Lines from the one containing "1200x630 pixels." to the end of the entries below must be reproduced exactly, with both end lines kept and no other line added.

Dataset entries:
++++++++

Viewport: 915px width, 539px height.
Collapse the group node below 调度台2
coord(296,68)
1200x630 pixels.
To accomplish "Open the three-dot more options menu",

++++++++

[OUTPUT BELOW]
1200x630 pixels.
To accomplish "Open the three-dot more options menu",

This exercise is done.